I pulled up the internet this afternoon, ready to start researching locations for a second store. After Charlie’s scare and sudden retirement, I’d told Brandon all about my plans for the bookstore.
“I’m in,” he said when I was done.
My face scrunched in confusion, not sure what exactly he was in on. “What do you mean, you’re in?”
He reached over and placed his hand on my knee. “I mean exactly what I said. I’m in. You’re looking at your new investor.”
My mouth gaped, his words making no sense. “What do you mean?”
He laughed. “I think your internal CD is scratched. You keep skipping.”
I still just stared, understanding what he was saying but not truly getting it. “But you’re a baseball player. Why on earth would you want to invest in a bookstore?”
Brandon gave me a bemused smirk. “I mean, I’ve only told you a thousand times at this point. But I guess I can say it again. You are it for me, Liv. I want to invest because of you.”
“B-but don’t you think you should talk to a lawyer first? Decide if this is a good business decision?”
He waved off my question. “No need. You know what you’re doing. There’s no way you’d do something half-assed, especially if it compromised the store. And even if—and that’s a big if—it ends up going south, I still won’t regret it. In case you haven’t noticed, I have more money than I know what to do with. And, if giving a small fraction of that to you so that you can follow your dreams means I’m making a stupid business decision, well, I never claimed to be a business mogul.”
“But I can’t—”
He cut me off, his hands rising to frame my face and his thumbs covering my lips. “Shh. It’s only money, Liv. You’ve given me something so much more valuable than any sum that might be in my bank account. You’ve given me you.”

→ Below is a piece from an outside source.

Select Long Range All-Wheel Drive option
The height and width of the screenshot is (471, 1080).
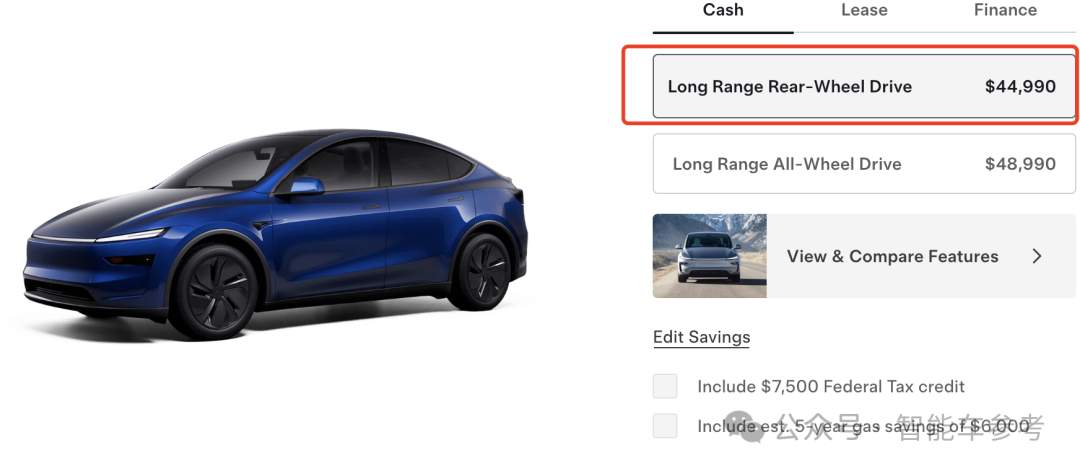(864, 164)

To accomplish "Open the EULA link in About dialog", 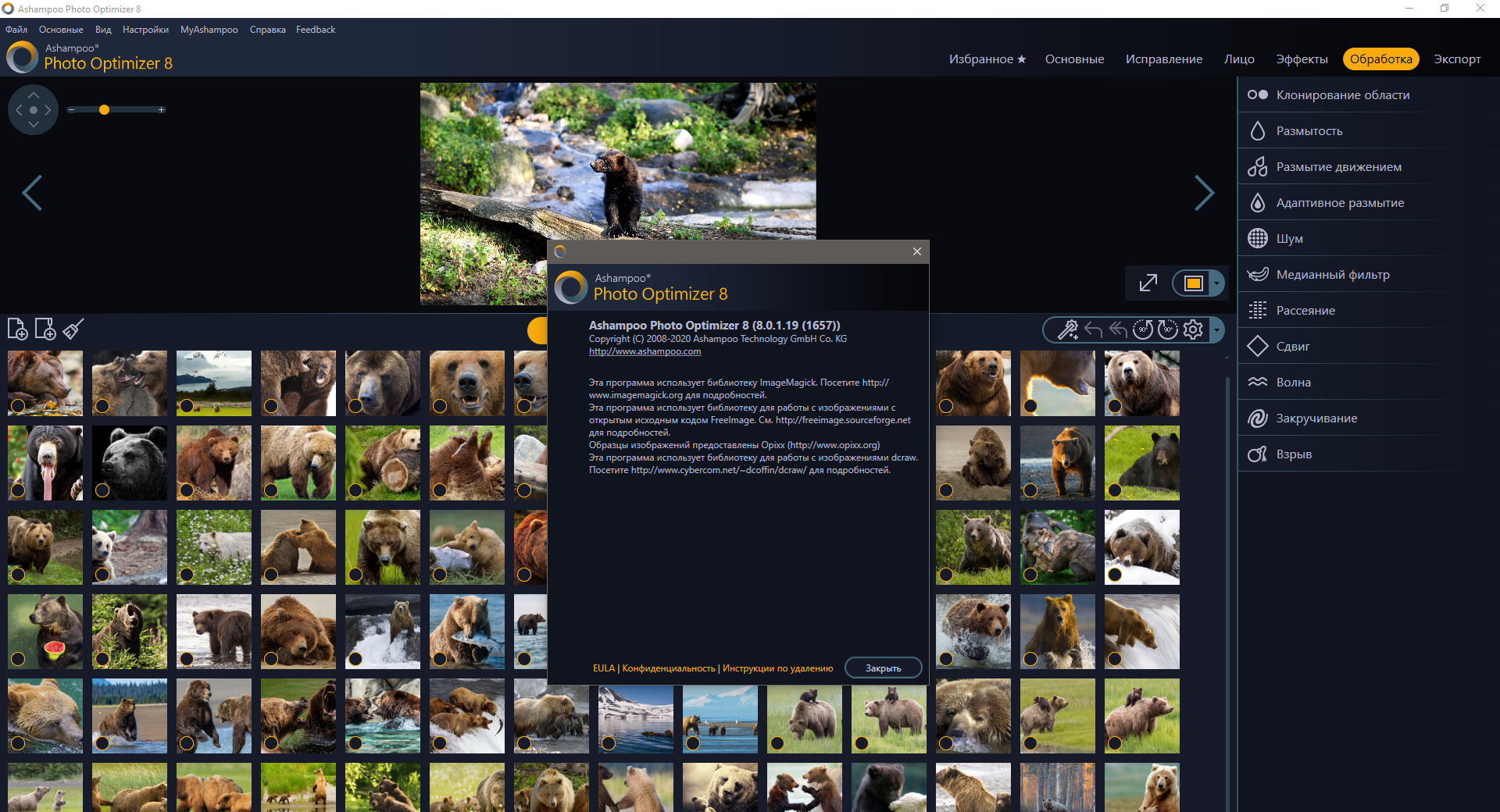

He’d told me to immediately start looking into the expansion, wanted me to have a few places lined up that we could look at when he got back from his road trip. I wanted to start small, maybe branch out into Denver, a city only a few hours away so that I could still keep an eye on it as it grew. If that worked, I was prepared to take on the entire western region.
I’d been on top of the world when I pulled up my favorite search engine. It only took three words on the main page to completely wipe my world out from under me.
Jeffers’s Love Child
The headline immediately caught my attention, especially as it was accompanied by a picture of Brandon and his crooked smile as he watched another ball fly out of the stands.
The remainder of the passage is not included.